# EXERCISE DESCRIPTION
The line containing "You are a GUI" marks the start; extract exactly from it through the last line of the entries, and omit any pictures.

(Beginning of DATA IN THIS EXERCISE)

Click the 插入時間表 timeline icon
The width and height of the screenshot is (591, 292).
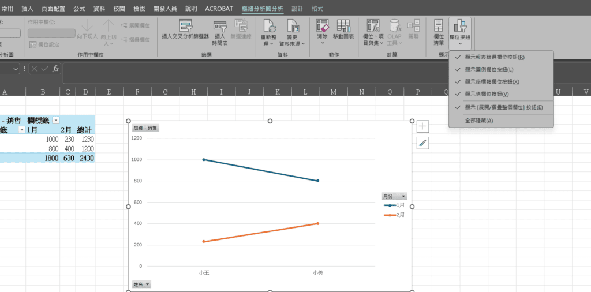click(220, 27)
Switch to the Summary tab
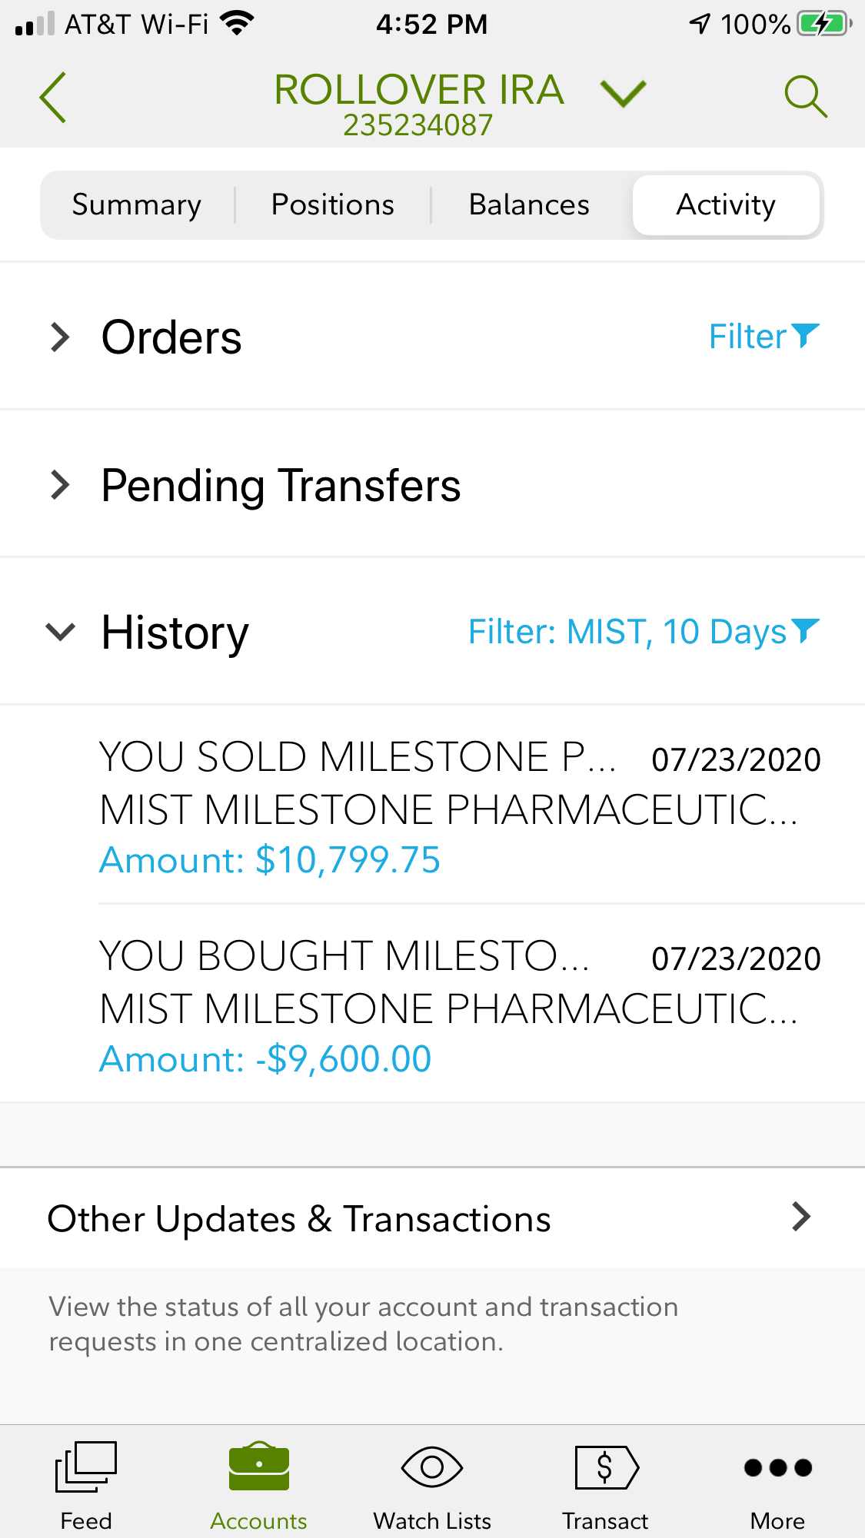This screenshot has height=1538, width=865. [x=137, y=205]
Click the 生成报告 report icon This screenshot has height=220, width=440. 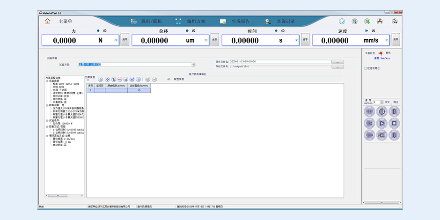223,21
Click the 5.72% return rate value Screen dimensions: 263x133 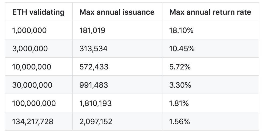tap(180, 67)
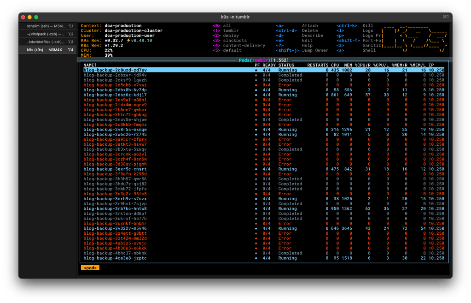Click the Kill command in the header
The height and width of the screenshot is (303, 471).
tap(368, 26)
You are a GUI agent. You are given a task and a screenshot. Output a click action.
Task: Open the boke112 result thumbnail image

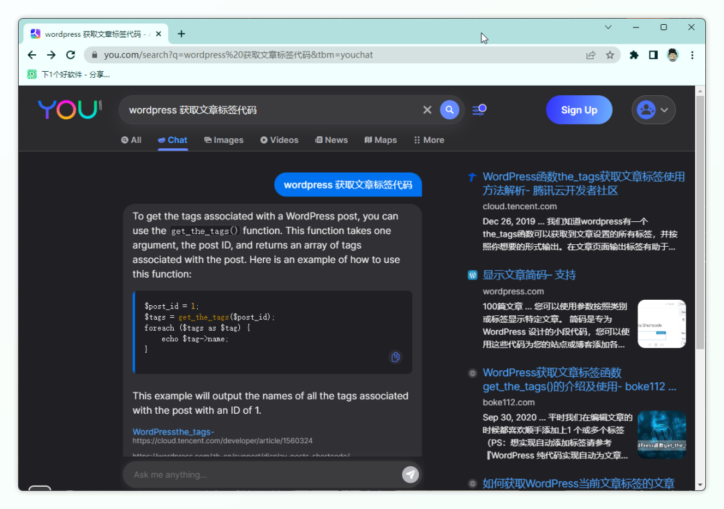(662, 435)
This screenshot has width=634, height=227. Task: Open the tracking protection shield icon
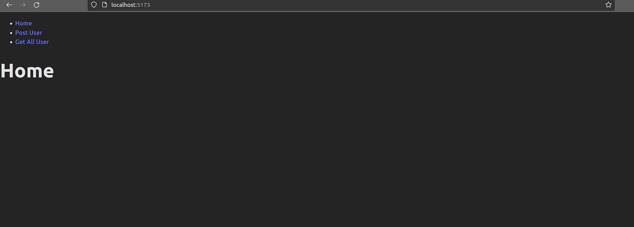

(End of DATA IN THIS EXERCISE)

# ANSWER TO THE PROBLEM
You are a GUI agent. You are given a task and a screenshot. Output a click action.
Task: Open the boke112 result thumbnail image

(662, 435)
This screenshot has width=634, height=227. Task: Open the tracking protection shield icon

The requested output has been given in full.